# Hello to the world out there



## RuthUnwritten (Oct 23, 2008)

Have been in search of the inner writer in me, and I'm hoping this is one step along the path. Honestly I've not done much writing since I was in school, which is getting to be further and further in the past. I'm one of those wannabes that has talked about writing for years and had one excuse after another not to do it. Well, for better or worse, for reasons even I can't explain, I suddenly have the overwhelming urge to just jump in with both feet. I'm not quite to the point of feeling in over my head yet, but know the bottom is receeding away very quickly under my toes.

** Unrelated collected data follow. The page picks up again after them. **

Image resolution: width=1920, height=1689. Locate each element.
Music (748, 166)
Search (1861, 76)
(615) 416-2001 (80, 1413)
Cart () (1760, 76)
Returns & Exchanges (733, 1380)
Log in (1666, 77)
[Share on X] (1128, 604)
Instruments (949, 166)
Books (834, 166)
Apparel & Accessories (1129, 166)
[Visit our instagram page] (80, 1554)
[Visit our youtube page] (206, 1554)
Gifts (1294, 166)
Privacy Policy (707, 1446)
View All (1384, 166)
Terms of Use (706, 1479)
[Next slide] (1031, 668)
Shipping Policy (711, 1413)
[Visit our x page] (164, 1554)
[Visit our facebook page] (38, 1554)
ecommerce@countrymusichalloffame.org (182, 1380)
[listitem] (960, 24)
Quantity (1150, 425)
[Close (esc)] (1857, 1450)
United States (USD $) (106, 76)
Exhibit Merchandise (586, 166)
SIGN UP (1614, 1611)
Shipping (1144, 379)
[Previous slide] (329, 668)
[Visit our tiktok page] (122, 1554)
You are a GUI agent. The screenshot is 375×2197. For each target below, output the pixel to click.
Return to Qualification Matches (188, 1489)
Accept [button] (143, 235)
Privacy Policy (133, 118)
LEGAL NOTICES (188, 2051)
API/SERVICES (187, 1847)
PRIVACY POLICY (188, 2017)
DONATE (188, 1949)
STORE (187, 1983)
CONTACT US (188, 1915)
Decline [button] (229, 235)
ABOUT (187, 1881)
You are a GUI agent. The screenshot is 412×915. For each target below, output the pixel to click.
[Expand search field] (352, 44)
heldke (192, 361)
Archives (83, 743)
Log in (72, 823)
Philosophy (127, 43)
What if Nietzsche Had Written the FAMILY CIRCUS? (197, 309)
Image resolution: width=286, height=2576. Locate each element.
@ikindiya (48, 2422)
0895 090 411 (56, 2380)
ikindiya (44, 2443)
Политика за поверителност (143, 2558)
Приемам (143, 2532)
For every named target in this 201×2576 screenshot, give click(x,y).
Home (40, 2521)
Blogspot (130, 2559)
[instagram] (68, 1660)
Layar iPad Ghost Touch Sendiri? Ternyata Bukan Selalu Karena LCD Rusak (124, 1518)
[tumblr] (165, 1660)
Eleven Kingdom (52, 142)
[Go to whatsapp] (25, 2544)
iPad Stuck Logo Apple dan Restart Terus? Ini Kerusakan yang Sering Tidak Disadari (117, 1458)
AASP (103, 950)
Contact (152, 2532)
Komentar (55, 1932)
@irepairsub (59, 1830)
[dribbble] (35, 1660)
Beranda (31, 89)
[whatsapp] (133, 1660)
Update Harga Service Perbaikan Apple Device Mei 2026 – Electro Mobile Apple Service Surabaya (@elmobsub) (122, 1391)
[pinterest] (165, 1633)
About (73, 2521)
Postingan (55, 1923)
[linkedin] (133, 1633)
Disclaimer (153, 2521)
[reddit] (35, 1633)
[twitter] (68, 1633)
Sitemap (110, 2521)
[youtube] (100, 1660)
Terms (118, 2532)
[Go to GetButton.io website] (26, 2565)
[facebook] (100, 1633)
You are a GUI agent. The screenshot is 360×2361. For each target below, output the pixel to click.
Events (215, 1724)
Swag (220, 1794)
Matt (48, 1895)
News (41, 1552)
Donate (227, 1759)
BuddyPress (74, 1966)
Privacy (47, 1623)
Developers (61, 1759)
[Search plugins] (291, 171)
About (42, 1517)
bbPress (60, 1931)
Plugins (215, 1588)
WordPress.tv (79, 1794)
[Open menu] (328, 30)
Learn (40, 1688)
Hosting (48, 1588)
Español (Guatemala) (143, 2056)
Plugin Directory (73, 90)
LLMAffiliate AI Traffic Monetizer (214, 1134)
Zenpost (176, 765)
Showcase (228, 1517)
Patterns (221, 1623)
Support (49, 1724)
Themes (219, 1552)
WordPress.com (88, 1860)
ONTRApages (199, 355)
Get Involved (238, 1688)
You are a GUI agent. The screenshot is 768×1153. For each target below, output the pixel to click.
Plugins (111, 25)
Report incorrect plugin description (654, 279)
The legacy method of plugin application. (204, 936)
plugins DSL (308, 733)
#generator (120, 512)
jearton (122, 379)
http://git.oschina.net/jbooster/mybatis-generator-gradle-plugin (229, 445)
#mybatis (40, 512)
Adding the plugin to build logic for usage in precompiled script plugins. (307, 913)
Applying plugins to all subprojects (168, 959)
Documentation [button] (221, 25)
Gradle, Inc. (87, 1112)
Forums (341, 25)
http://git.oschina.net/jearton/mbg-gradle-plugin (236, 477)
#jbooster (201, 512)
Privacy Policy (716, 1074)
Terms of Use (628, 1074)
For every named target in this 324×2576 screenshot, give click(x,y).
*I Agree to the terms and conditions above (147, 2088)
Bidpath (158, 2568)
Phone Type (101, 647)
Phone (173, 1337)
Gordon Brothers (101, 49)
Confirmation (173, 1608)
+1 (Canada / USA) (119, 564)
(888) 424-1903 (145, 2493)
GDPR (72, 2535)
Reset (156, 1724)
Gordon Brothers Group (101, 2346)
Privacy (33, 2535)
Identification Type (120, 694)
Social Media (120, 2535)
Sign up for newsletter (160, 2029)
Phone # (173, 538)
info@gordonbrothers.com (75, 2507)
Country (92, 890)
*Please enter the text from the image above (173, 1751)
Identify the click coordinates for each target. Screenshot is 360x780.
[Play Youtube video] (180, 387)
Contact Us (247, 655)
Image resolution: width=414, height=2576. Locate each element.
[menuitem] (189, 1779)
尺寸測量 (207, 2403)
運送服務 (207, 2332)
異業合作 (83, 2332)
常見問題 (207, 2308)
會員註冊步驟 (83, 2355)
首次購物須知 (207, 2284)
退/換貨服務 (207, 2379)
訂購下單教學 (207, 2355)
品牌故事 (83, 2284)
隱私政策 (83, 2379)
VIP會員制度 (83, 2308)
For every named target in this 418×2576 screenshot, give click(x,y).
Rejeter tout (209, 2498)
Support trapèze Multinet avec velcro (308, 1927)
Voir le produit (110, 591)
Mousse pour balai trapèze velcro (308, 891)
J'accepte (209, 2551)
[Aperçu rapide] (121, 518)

So, here I am...trying to find ways to give myself that final push into oblivion, or enlightenment, which ever may find me in the netherland of writing. Decided a writer's forum might help keep me honest with my efforts, and I've also really gone over the ledge and signed up for the National Novel Writer's Month contest. As I said, the 'oh boy, what have I gotten myself into' sensation hasn't sunk in yet, but am going to give it a try.

Hopefully I can actually find a venue for these characters floating in my head over the last few years to spew forth and find some other fruition than just driving me batty.


----------



## flashgordon (Oct 23, 2008)

Welcome to the forum Ruth. I hear you, it is always a little nerve racking to put your stuff out into the world. Don't worry, it is worth it. This is a great place for feedback and suggestions. I say jump right in.


----------



## Nickie (Oct 23, 2008)

Hello to you, Ruth, and welcome to the forum!


Nickie


----------



## Tiamat (Oct 23, 2008)

Hi there Ruth and welcome to WF!  I admire your spirit for diving in like you did -- sink or swim.  You've come to the right place though, so good luck!


----------



## Sam (Oct 23, 2008)

Welcome to the forum, Ruth.


----------



## Shinn (Oct 24, 2008)

Hi there


----------



## SparkyLT (Oct 24, 2008)

Welcome, Ruth.


----------



## terrib (Oct 24, 2008)

glad to have you Ruth.....


----------



## A-L (Oct 24, 2008)

Yeah, glad to have you here. Welcome to the forum!


----------



## wacker (Oct 26, 2008)

Welcome to our humble forum.


----------



## courtneyv (Oct 28, 2008)

Hi. Hope you succeed in your quest. Have fun.


----------